The Mayor may decide to appeal this ruling to the state Supreme Court. If so, she will probably cite Article VI, Sections 4 and 5 of the City Charter, and argue that the responsibility to “institute new policies and safety measures for the Seattle Police Department” falls on the Chief of Police, not the Mayor. The City Charter says:

Sec. 4. – CHIEF TO MANAGE POLICE DEPARTMENT:
The Chief of Police shall manage the Police Department, and shall prescribe rules and regulations, consistent with law, for its government and control; provided, that the Chief of Police shall be responsible to the Mayor for the administration of the Police Department and the enforcement of law.
Sec. 5.

First. PROCESS DIRECTED TO CHIEF OF POLICE; CHIEF TO MAINTAIN PEACE: The Chief of Police shall be the chief peace officer of the City, and all process issued by the Police Judge of the City, shall be directed to him or her for service, and may be served and returned by the Chief of Police or any peace officer. The Chief of Police shall maintain the peace and quiet of the City.

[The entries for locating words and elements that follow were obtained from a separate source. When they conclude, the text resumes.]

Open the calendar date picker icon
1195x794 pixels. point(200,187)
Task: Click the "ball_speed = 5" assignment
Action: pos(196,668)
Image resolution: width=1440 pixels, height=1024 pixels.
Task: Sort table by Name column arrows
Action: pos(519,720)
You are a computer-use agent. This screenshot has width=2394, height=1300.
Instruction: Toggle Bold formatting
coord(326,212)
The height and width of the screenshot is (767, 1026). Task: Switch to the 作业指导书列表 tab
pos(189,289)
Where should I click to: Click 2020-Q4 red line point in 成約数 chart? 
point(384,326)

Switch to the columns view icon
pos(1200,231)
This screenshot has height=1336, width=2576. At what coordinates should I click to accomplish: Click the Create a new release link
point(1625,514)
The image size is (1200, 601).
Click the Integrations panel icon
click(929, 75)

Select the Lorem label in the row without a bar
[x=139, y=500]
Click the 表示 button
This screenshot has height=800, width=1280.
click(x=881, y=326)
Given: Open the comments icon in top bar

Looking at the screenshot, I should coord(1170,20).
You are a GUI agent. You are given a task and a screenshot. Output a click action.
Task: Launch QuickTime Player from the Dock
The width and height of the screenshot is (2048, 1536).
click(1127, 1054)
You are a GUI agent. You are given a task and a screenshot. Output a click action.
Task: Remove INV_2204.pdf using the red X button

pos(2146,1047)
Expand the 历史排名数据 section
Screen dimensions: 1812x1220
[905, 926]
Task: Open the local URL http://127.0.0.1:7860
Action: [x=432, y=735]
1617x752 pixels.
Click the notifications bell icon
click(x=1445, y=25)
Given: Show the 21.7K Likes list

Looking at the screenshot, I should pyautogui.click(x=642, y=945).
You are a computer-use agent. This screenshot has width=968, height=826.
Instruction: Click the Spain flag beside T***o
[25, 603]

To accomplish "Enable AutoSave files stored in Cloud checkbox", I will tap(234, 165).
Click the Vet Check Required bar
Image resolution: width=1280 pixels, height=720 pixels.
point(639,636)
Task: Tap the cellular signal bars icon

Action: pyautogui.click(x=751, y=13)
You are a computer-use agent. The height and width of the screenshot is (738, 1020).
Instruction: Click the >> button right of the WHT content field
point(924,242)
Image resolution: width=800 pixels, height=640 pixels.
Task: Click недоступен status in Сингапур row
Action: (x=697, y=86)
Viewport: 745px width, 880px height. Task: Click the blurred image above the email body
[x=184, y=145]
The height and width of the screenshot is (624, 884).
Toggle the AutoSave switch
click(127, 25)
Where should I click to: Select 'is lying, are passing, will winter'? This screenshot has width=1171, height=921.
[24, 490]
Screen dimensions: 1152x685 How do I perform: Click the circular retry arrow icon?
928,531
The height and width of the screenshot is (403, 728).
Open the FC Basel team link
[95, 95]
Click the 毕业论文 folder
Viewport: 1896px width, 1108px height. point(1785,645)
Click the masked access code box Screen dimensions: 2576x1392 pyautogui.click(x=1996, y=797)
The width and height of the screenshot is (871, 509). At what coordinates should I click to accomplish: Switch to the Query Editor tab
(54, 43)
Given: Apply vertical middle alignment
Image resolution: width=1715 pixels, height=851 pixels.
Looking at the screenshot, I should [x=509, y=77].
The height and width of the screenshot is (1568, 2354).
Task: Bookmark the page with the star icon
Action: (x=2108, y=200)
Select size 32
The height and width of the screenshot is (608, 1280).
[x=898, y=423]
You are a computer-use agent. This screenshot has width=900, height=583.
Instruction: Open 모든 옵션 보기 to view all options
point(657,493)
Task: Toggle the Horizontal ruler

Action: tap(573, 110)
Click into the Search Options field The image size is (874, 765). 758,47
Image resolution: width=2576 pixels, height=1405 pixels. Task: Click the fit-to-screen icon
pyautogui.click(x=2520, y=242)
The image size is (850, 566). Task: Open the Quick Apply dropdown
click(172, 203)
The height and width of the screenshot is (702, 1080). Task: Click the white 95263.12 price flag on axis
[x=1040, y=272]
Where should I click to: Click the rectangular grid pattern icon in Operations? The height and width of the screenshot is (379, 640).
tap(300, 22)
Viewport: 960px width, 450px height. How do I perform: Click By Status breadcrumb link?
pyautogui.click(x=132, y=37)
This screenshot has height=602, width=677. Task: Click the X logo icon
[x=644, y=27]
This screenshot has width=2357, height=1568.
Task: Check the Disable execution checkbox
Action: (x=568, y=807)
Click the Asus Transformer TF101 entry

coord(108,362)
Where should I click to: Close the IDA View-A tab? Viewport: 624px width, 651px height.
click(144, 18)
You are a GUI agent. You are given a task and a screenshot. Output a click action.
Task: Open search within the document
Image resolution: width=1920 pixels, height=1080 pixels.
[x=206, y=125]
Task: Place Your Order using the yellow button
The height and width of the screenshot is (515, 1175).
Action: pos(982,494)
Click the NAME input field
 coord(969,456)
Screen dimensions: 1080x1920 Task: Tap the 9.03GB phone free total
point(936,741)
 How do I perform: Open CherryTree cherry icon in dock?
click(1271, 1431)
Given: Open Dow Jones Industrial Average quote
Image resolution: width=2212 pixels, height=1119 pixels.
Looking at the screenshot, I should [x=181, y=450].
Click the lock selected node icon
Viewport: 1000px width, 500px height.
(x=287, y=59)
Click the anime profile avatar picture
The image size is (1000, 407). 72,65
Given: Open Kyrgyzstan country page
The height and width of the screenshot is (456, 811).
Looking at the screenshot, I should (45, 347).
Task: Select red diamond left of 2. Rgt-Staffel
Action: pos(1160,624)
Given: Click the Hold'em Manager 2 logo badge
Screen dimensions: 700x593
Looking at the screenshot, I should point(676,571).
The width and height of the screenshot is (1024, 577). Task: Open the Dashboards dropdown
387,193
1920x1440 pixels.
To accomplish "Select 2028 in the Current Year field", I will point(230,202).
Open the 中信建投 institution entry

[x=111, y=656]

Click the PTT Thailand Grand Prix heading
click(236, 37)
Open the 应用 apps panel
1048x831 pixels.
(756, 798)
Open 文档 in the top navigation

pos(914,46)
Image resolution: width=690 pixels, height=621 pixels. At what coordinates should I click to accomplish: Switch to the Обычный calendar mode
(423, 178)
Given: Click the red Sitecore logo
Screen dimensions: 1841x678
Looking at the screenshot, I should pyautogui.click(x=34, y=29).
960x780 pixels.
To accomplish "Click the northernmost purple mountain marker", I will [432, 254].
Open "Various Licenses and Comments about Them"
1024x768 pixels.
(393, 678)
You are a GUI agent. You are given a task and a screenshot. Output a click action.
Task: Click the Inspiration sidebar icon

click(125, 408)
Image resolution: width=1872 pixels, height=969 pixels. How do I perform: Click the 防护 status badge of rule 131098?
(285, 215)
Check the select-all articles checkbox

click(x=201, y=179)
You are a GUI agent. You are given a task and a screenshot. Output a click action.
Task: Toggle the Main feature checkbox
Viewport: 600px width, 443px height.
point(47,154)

He or she shall have like powers and responsibilities as the Sheriff of King County in similar cases, and shall perform such other duties as may be imposed by ordinance.

 

It’s notable that the City Charter generally does not name the responsibilities of appointed officials but makes an exception specifically for the Chief of Police as a semi-independent actor, though one who is “responsible to the Mayor.” Clearly Judge Roberts believes that still leaves the Mayor directly accountable for SPD’s policies and safety measures; the Supreme Court may see it otherwise.
Appealing to the state Supreme Court has another advantage for the Mayor: it pushes farther out the schedule for a possible election if the recall does proceed. The farther away the election is from last month’s events, the more likely it is that voters will have moved on. Unless the signature gathering process moves quickly, the earliest an election is likely to happen is mid-February; appealing would push it out another few weeks, into next spring. Also, by then there may be a new President with a new administration, and Mayor Durkan may have moved on to greener pastures in the other Washington.
With only two weeks to file all the paperwork for an appeal, we should know quickly whether the Mayor intends to take that route. Otherwise expect to see the recall campaign crank up to fundraise and start collecting signatures.